Alum Lends Voice to College Football Video Game

By By Patrick Bohn, September 20, 2024
Kevin Connors ’97 hosts in-game halftime show for EA Sports College Football 25.

This year marked the return of a college football legend after more than a decade away. But this return wasn’t to the field; it was to the living rooms, bedrooms, and basement dens of sports fans everywhere.

The EA Sports College Football 25 video game was released on July 19. The last release in the once-yearly sports series was in 2014.

And while Bomber fans still can’t play as their obviously favorite team, there’s a little bit of Ithaca College in every game being played on millions of Xboxes and PlayStations across the country.

That’s thanks to Kevin Connors ’97, a longtime studio host for ESPN who lent his voice to the game and can be heard during its halftime show, analyzing players’ first-half performances.

Connors has been with ESPN since 2008, and currently serves as a studio host of college football, college basketball and Major League Baseball. He also is also a host of ESPN’s iconic show Baseball Tonight and is an anchor for SportsCenter. But for all that experience, his most recent endeavor has created quite a buzz.

An example of Connors' voice work for the in-game halftime show.

“More people reached out to me about my work in this game in the week after it was released than have reached out to me over my past 16 years at ESPN combined,” he laughed. “I’ve had so much fun talking about my experience. It’s truly a full-circle ‘pinch-me’ type moment for me because I played the game growing up, and it has truly become a cultural phenomenon.”

Connors was under contract with EA Sports from voice work he had done on another — ultimately unreleased — game when they asked him if he’d be willing to lend his voice to their long-awaited return to college football.

“My job was to give them what a professional studio host would give them, so I put a lot of effort into that work.”

Kevin Connors '97

“I was so psyched the game was coming back,” he recalled. “I was just like, ‘Where do I sign?’”

The recording sessions for the game took place during the COVID pandemic, so the company sent Connors professional recording equipment, which he set up in his basement.

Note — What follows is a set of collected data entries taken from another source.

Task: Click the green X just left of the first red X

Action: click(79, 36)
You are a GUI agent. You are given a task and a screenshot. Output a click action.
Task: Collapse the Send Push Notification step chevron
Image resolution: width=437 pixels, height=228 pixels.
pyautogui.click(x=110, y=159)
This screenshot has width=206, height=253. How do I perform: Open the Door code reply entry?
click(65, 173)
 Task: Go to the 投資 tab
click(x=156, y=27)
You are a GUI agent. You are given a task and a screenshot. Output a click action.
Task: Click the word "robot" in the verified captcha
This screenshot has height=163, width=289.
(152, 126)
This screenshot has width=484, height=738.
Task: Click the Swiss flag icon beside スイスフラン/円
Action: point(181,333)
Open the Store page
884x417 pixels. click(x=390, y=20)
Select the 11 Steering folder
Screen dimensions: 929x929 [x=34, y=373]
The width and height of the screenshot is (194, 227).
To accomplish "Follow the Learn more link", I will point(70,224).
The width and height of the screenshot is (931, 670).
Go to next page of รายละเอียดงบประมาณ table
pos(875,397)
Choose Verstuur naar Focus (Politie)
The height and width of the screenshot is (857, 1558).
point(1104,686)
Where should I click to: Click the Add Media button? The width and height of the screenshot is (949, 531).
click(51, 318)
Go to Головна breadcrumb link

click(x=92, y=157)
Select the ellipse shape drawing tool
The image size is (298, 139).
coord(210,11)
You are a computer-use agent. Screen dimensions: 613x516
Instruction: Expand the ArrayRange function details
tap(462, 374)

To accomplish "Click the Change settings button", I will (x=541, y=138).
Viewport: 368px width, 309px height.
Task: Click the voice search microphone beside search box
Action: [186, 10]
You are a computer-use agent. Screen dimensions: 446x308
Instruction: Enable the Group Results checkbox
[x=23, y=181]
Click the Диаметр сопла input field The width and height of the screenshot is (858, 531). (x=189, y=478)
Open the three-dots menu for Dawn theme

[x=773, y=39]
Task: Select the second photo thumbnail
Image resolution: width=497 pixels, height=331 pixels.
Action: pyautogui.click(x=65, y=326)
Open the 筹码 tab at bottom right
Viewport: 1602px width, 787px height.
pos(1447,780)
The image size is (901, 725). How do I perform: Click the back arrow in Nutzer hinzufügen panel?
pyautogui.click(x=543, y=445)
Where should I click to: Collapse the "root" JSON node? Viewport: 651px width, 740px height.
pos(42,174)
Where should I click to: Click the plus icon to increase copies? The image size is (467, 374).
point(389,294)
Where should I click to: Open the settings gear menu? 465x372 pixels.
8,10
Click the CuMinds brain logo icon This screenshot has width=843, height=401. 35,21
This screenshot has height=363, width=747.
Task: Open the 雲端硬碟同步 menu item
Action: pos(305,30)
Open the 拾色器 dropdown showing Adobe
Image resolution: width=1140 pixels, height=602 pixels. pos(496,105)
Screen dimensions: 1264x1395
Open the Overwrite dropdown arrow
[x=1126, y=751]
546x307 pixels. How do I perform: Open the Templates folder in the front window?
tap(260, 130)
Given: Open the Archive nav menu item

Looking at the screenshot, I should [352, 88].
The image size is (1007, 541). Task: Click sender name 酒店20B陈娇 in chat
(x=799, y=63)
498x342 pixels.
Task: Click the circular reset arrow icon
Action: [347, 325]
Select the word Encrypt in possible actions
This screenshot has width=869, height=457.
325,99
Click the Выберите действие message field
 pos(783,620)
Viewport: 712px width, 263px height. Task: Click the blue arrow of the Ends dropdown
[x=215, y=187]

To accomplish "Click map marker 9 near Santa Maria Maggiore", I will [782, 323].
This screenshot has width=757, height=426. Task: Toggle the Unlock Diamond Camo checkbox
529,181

“I recorded in two-hour sessions pretty regularly for 18 months,” he recalled. “They sent me a script that would cover every possible scenario — like a player deciding to throw the ball on every play — and that way, it sounded natural, no matter how someone was playing, or which of the 134 teams they were using.

“I would also look at the template and add in little details so that it sounded like Kevin Connors was saying something rather than just reading a script,” he added. “My job was to give them what a professional studio host would give them, so I put a lot of effort into that work.”

That work didn’t go unnoticed by some of Connors’ biggest fans.

“When people ask me how long I’ve been a professional broadcaster, I always add four years onto my total, because that’s how seriously we took it here. That’s what you get when you come to Ithaca.”

Kevin Connors '97

“I was playing the game with my kids not long after it was released, and the first time [in-game commentator] Rece Davis threw the broadcast to me, their minds were blown,” he said. “They were like ‘Daddy, that’s your voice!’”

That his work garnered acclaim from some tough critics shouldn’t surprise anyone who listened to Connors when he was a student at Ithaca, where he honed his skills in the press box above Butterfield Stadium.

“When people ask me how long I’ve been a professional broadcaster, I always add four years onto my total, because that’s how seriously we took it,” he said of his time on South Hill. “That’s what you get when you come to Ithaca; it truly is iron sharpening iron.”